Он заметил ещё кое-что.

— Посмотрите на почерк. Он действительно похож. Но слишком ровный. Слишком аккуратный. У человека, принимавшего снотворные, рука дрожала. Особенно в последние месяцы. А здесь — ни единого сбоя.

Он запросил образцы почерка Воронцова — черновики, письма, автографы. Сравнил. Различия были тонкими, но явными: наклон букв, форма «в», завитки у «я». Это был подделанный почерк. Кто-то старался, но не знал, что Воронцов всегда писал «ё» с двумя точками, а в письме — одна.

Лебедев поехал в библиотеку.

Заведующая, пожилая женщина в очках, вспомнила:

— Конверт лежал на столе утром. Никто не видел, кто его принёс. Думали — от мэрии.

— А где хранятся рукописи Воронцова?

— В архиве. Но доступ только у меня и... его вдовы. Она недавно приходила — сортировала бумаги.

Лебедев нахмурился.

— Вдова?

— Да. Елена Михайловна. После смерти мужа она почти не выходит. Но очень трепетно относится к его наследию.

На следующий день Лебедев отправился к Елене Михайловне. Дом — старинный особняк на окраине. В гостиной — портрет Воронцова, книги, тишина.

— Зачем вы пришли? — спросила она холодно.

— Хотел поговорить о последнем письме мужа.

— Каком письме?

— Том, что он написал мэру.

Она побледнела.

— Это невозможно. Михаил умер.

— Да. Но письмо есть. И оно, кстати, лежало в библиотеке, куда только вы и заведующая имели доступ.

Она встала.

— Вы что, считаете, я его подделала?

— Я считаю, что вы знали, как пишет ваш муж. Вы брали его старые рукописи, сравнивали почерк, тренировались. Вы использовали его бумагу — ту, что с водяным знаком издательства «Серебряный лист». Но вы не учли главное: стиль.

— Зачем мне это?

— Чтобы отвлечь внимание.

Лебедев достал документ.

— Три дня назад вы подали в суд на пересмотр завещания. Вы утверждаете, что муж перед смертью хотел оставить всё не вам, а благотворительному фонду. Но вы — единственная наследница. И если бы не было этого странного письма, все бы сосредоточились на вашем иске. А так — все говорят о пророчестве и убийстве.

— Это абсурд!

— Абсурд — это письмо. Вы знали, что Белов не пострадает — вы сами придумали дату и место. Но вы не рассчитывали, что я начну читать.

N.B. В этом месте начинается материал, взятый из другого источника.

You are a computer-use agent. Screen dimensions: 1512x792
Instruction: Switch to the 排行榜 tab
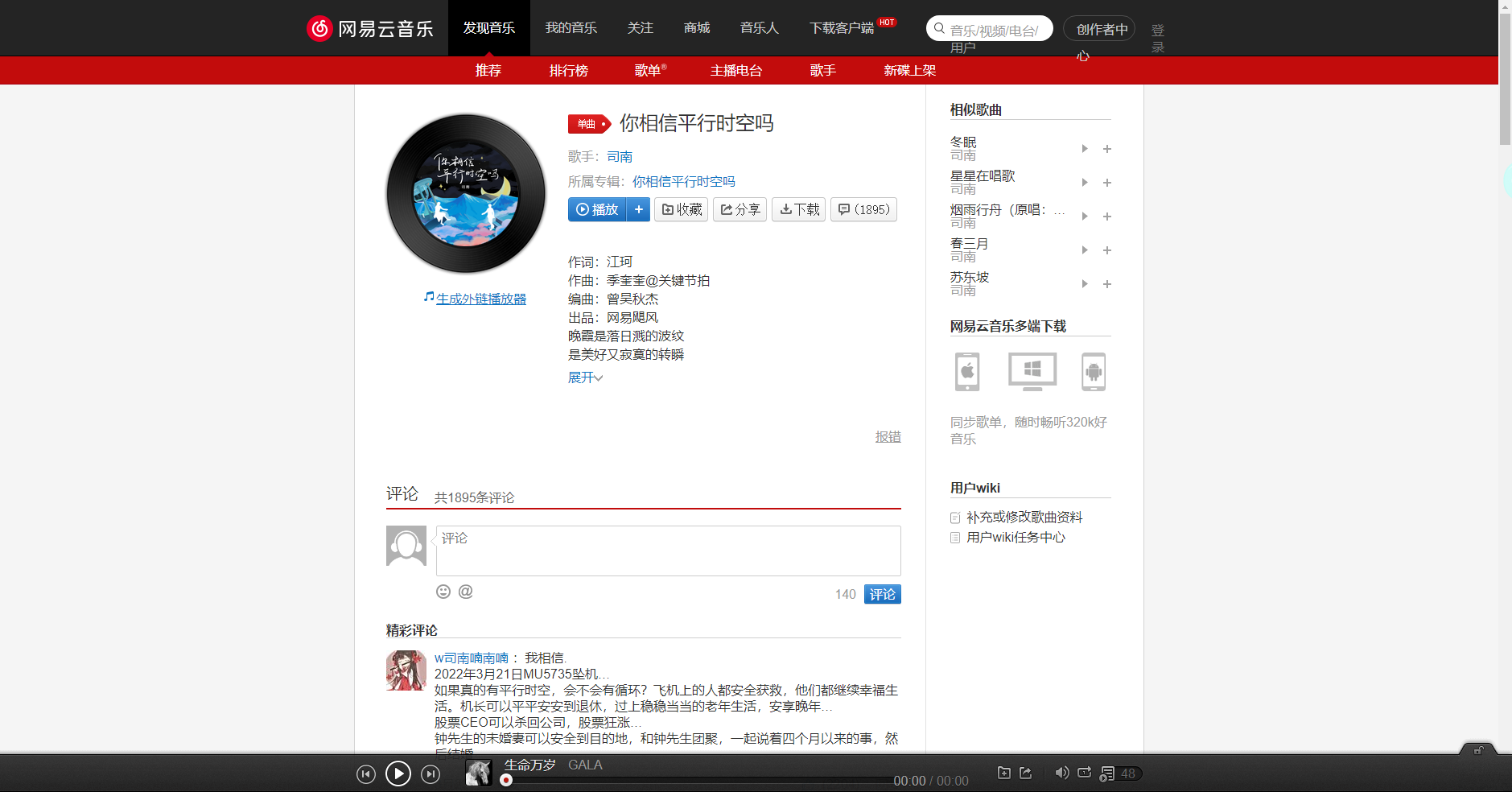pos(569,71)
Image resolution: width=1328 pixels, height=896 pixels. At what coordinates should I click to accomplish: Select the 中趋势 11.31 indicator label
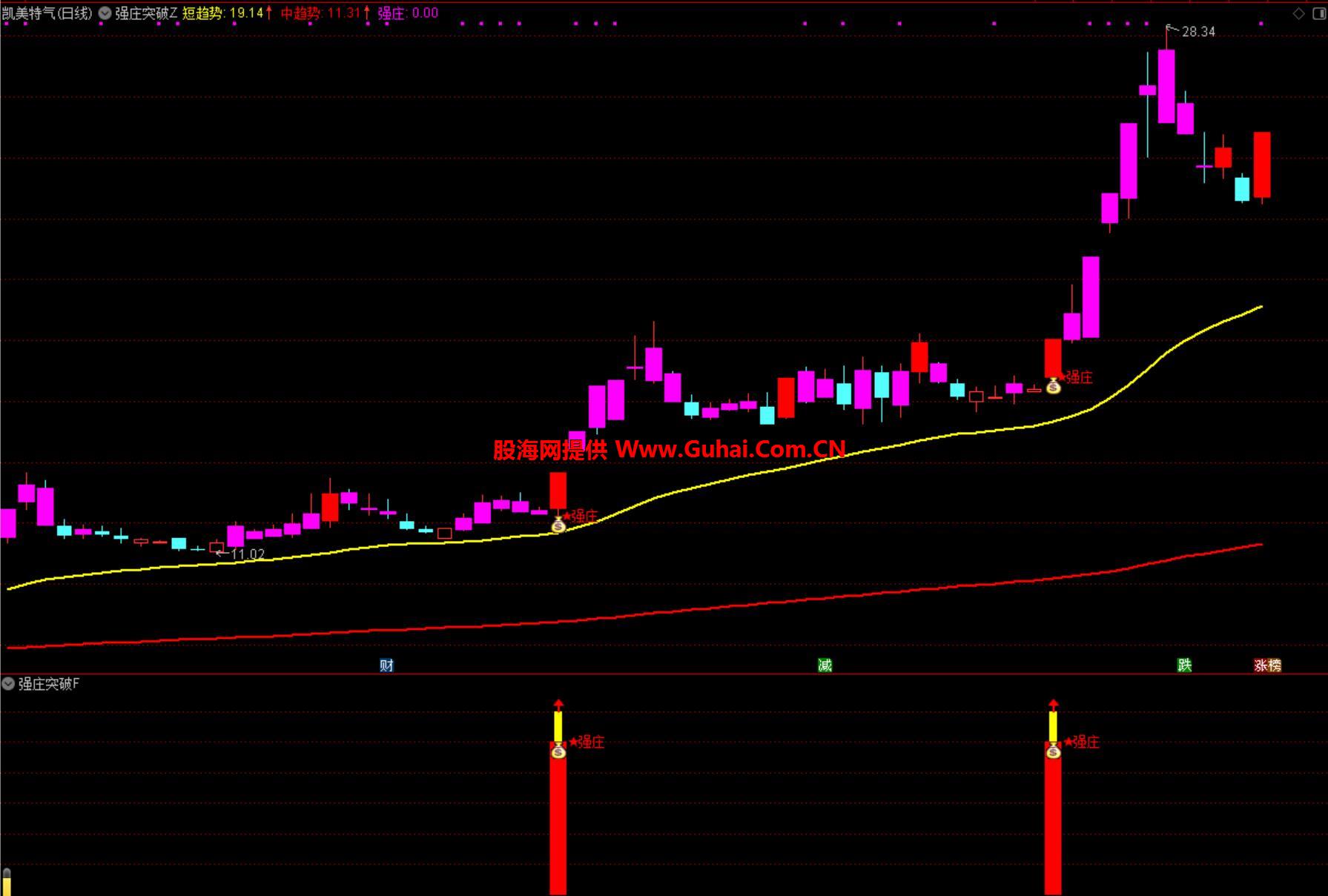[320, 13]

Она села. Плечи опустились.

— Я не хотела его денег. Он хотел отдать всё... ей.

— Кому?

— Его ученице. Молодой писательнице. Он... любил её.

— И вы решили, что письмо с предсказанием убийства отвлечёт всех?

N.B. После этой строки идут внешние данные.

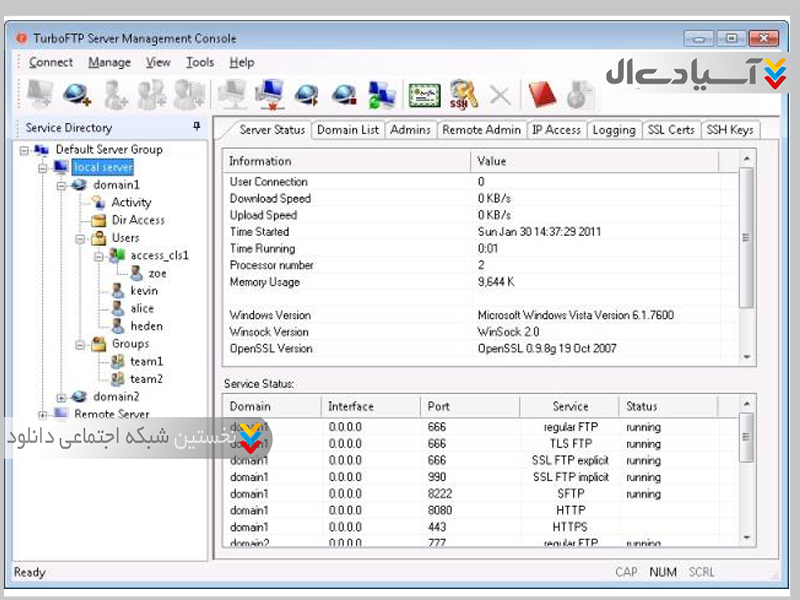Viewport: 800px width, 600px height.
Task: Collapse the Users tree node
Action: tap(79, 238)
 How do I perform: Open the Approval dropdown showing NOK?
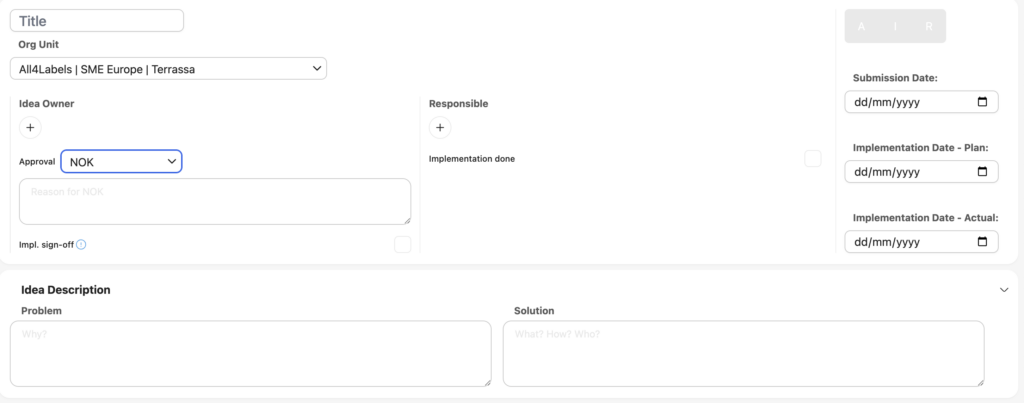click(x=121, y=161)

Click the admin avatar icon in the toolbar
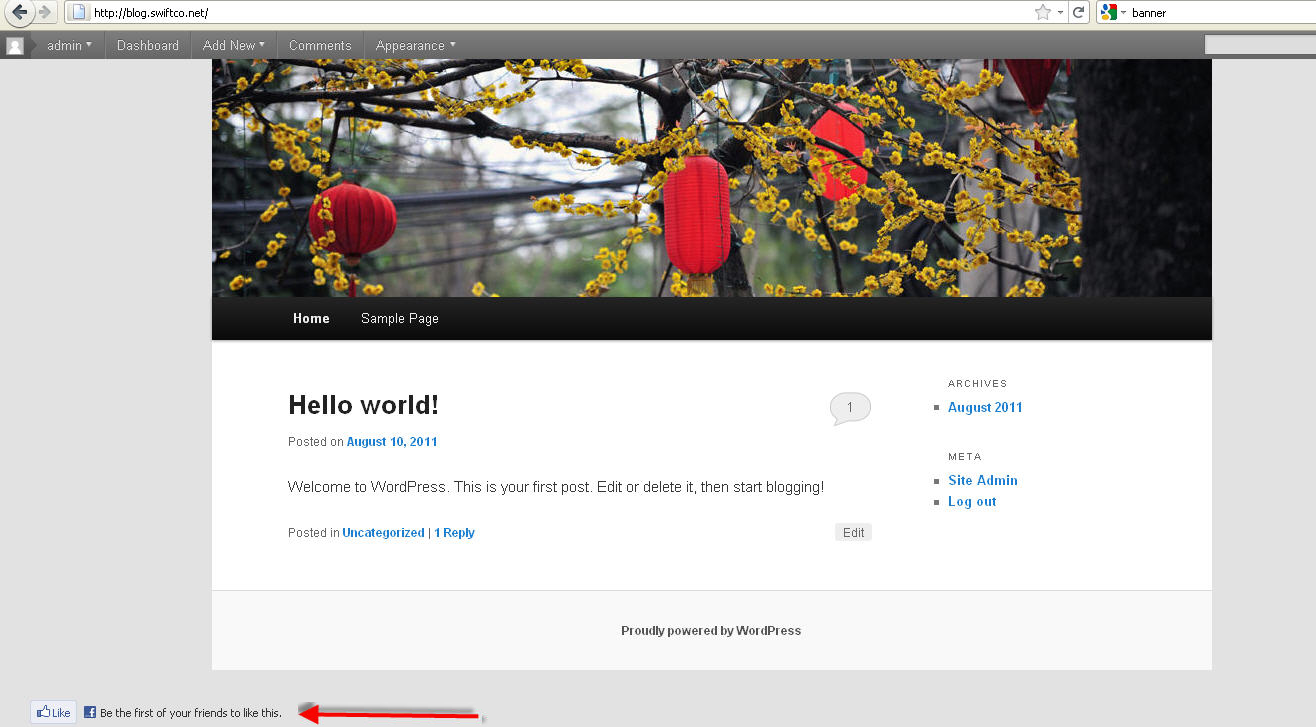coord(15,44)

— Да. Я думала, будет шум. Проверки. Полиция. А я — просто вдова, скорбящая о муже.

— Но вы не учли, — тихо сказал Лебедев, — что ложь, даже самая тонкая, всегда оставляет след.

Он встал.

— Ложь имеет короткие ноги, но длинные руки — она тянется из прошлого. Достоевский. Ваш муж цитировал это в интервью. Вы забыли.

Она не ответила.

Через неделю письмо было признано поддельным. Депутат Белов провёл понедельник в театре. Никто в сером пальто к нему не подходил.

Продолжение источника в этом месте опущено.